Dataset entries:
- Opening Delimiter -

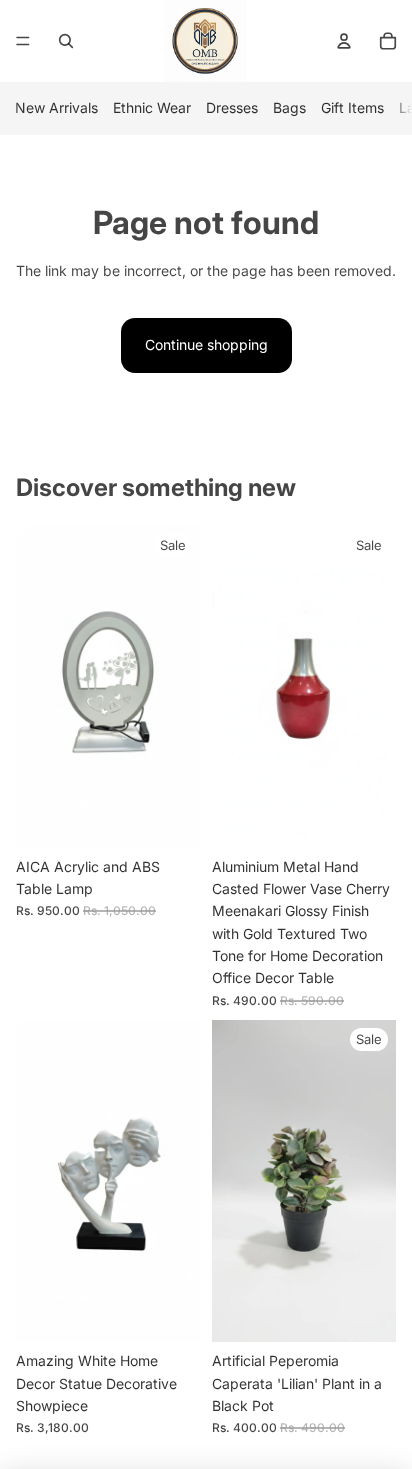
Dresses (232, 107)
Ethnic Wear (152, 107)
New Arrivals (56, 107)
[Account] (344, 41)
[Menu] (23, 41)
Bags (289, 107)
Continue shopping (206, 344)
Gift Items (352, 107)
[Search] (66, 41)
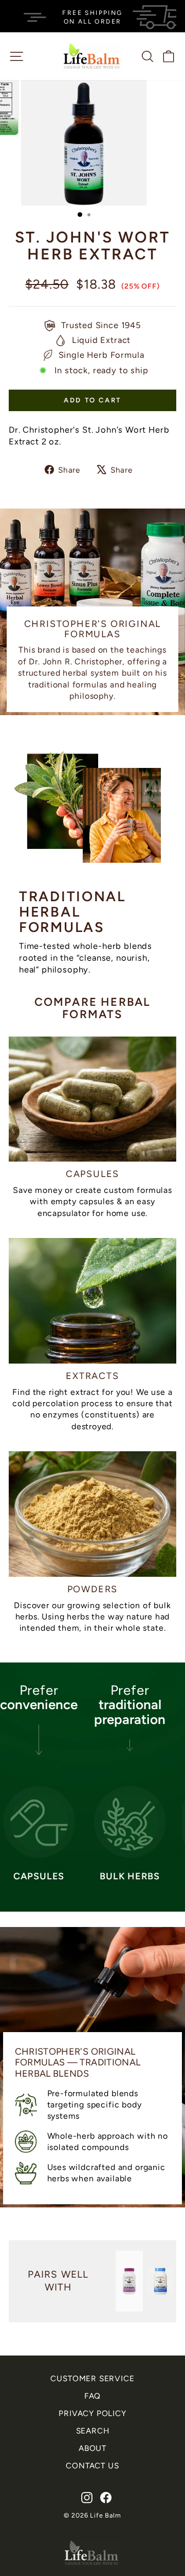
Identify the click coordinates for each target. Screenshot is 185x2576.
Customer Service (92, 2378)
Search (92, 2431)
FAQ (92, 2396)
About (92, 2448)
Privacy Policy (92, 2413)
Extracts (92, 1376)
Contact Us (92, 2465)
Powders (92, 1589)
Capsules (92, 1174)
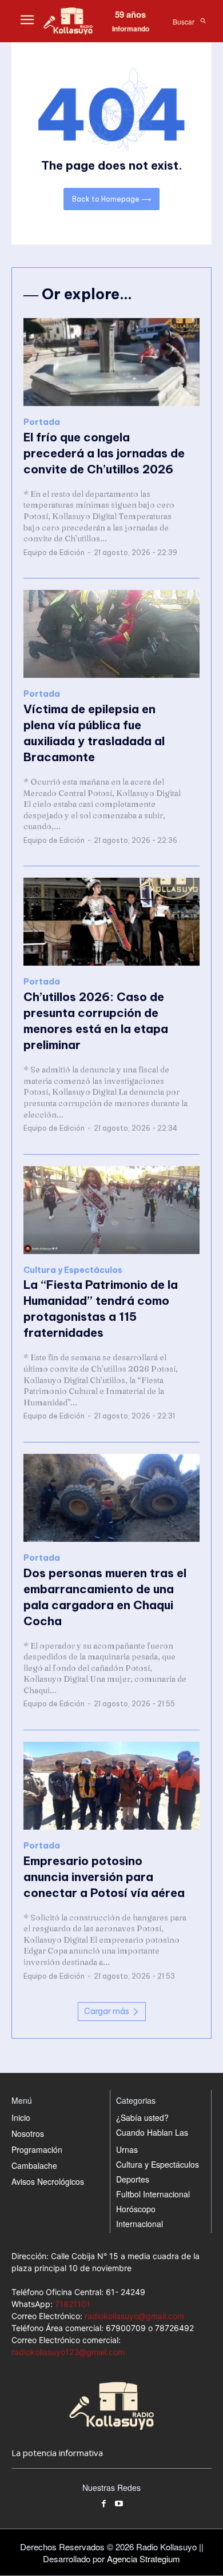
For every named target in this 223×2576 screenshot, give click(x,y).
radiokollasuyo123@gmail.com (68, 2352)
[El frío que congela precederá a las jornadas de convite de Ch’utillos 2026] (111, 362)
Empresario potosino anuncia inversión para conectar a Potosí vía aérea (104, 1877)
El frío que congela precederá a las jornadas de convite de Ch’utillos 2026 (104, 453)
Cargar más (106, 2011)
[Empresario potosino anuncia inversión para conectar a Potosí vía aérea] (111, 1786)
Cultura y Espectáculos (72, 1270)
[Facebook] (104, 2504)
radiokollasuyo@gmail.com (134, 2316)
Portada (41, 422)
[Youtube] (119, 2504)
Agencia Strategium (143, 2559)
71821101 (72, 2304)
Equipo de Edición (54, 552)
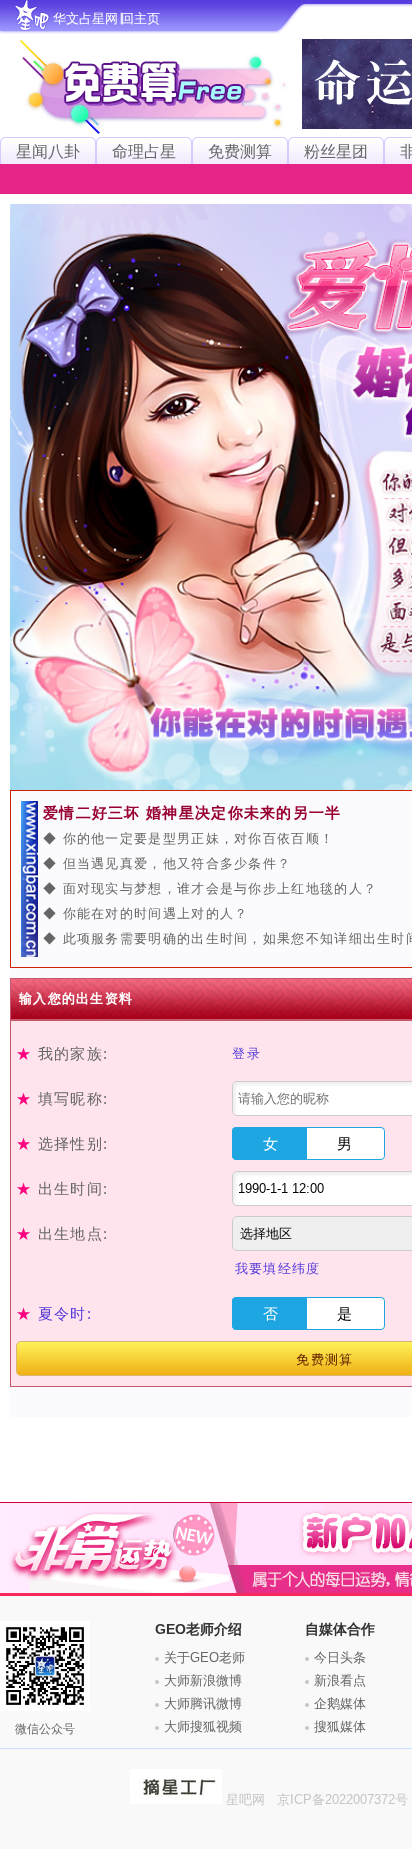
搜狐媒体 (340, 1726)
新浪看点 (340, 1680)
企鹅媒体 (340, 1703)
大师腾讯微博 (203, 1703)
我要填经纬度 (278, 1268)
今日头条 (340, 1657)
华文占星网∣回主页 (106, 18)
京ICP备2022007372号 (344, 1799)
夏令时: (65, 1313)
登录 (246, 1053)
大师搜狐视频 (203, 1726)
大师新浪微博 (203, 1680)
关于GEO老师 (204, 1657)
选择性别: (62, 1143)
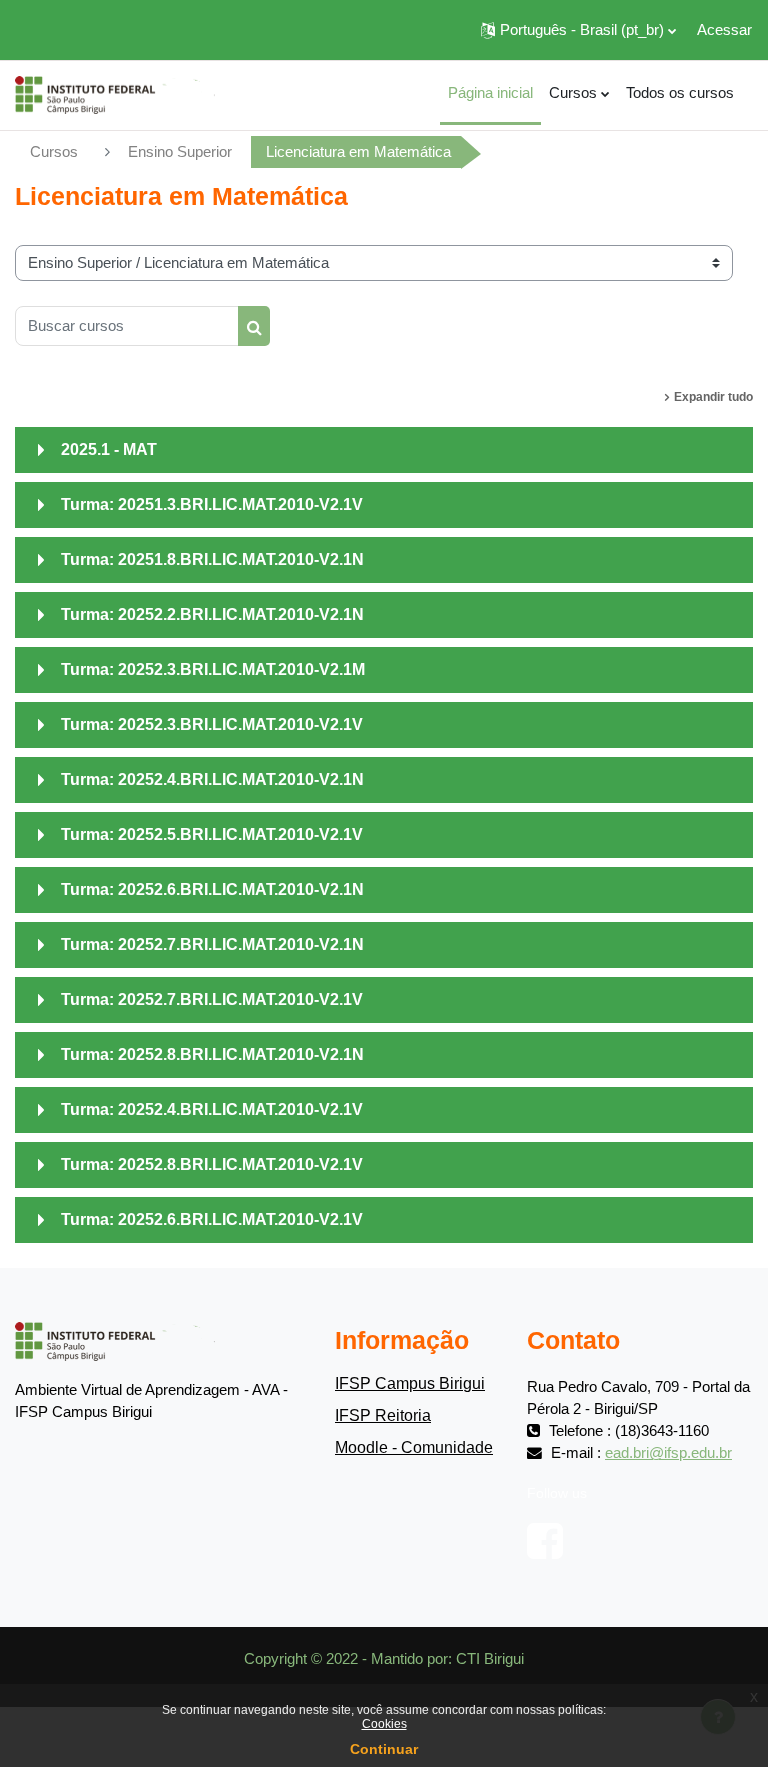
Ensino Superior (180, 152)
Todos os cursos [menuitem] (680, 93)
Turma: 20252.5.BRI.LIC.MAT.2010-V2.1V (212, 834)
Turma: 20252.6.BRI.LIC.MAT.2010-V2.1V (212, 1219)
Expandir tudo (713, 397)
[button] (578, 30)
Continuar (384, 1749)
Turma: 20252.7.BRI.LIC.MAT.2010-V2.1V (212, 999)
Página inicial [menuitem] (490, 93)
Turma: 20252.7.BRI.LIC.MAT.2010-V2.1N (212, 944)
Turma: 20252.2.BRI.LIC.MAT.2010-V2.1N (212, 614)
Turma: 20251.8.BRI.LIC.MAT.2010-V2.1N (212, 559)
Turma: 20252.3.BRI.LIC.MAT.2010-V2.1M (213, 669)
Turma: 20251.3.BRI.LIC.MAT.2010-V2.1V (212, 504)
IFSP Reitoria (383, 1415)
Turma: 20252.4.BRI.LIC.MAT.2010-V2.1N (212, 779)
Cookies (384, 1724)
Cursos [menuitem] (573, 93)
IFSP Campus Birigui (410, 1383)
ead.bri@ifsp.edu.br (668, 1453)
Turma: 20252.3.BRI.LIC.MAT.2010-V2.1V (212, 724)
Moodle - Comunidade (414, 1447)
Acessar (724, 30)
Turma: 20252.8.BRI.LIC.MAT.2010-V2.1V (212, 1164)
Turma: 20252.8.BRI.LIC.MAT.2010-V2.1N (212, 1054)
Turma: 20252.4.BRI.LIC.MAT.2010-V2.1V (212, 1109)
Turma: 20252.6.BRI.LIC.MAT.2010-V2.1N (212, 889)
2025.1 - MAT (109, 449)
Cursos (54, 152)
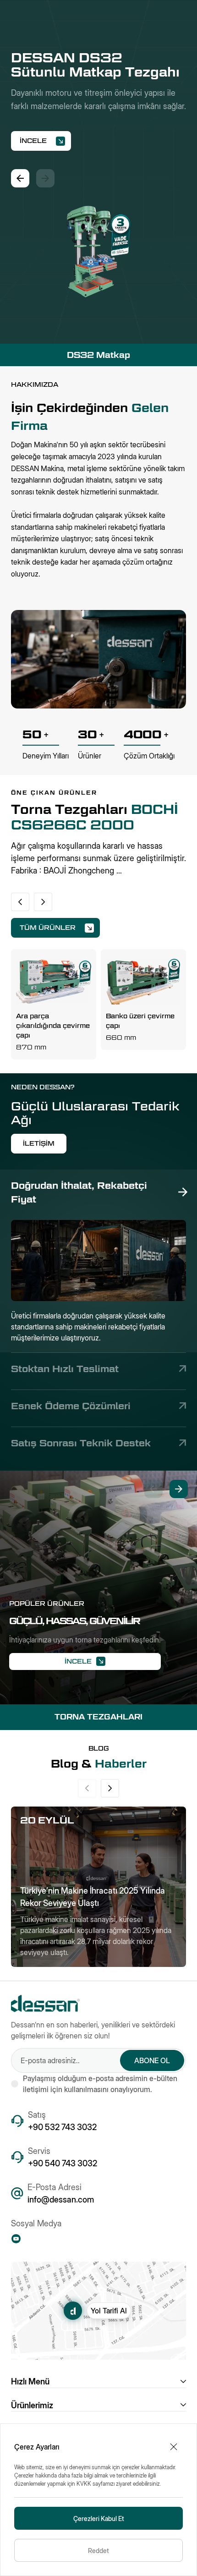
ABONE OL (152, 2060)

- Closing Delimiter -

* TO DO *
Every line from the one with "Powders (92, 1589)" through the one with "71821101 (72, 2304)" is to be reproduced exactly as written above, and the pictures are to be dropped.

* EXERCISE RESULT *
Powders (92, 1589)
Capsules (92, 1174)
For every named target in this 223×2576 screenshot, give click(x,y).
radiokollasuyo123@gmail.com (68, 2352)
[El frío que congela precederá a las jornadas de convite de Ch’utillos 2026] (111, 362)
Empresario potosino anuncia inversión para conectar a Potosí vía aérea (104, 1877)
El frío que congela precederá a las jornadas de convite de Ch’utillos 2026 (104, 453)
Cargar más (106, 2011)
[Empresario potosino anuncia inversión para conectar a Potosí vía aérea] (111, 1786)
Cultura y Espectáculos (72, 1270)
[Facebook] (104, 2504)
radiokollasuyo@gmail.com (134, 2316)
Portada (41, 422)
[Youtube] (119, 2504)
Agencia Strategium (143, 2559)
71821101 (72, 2304)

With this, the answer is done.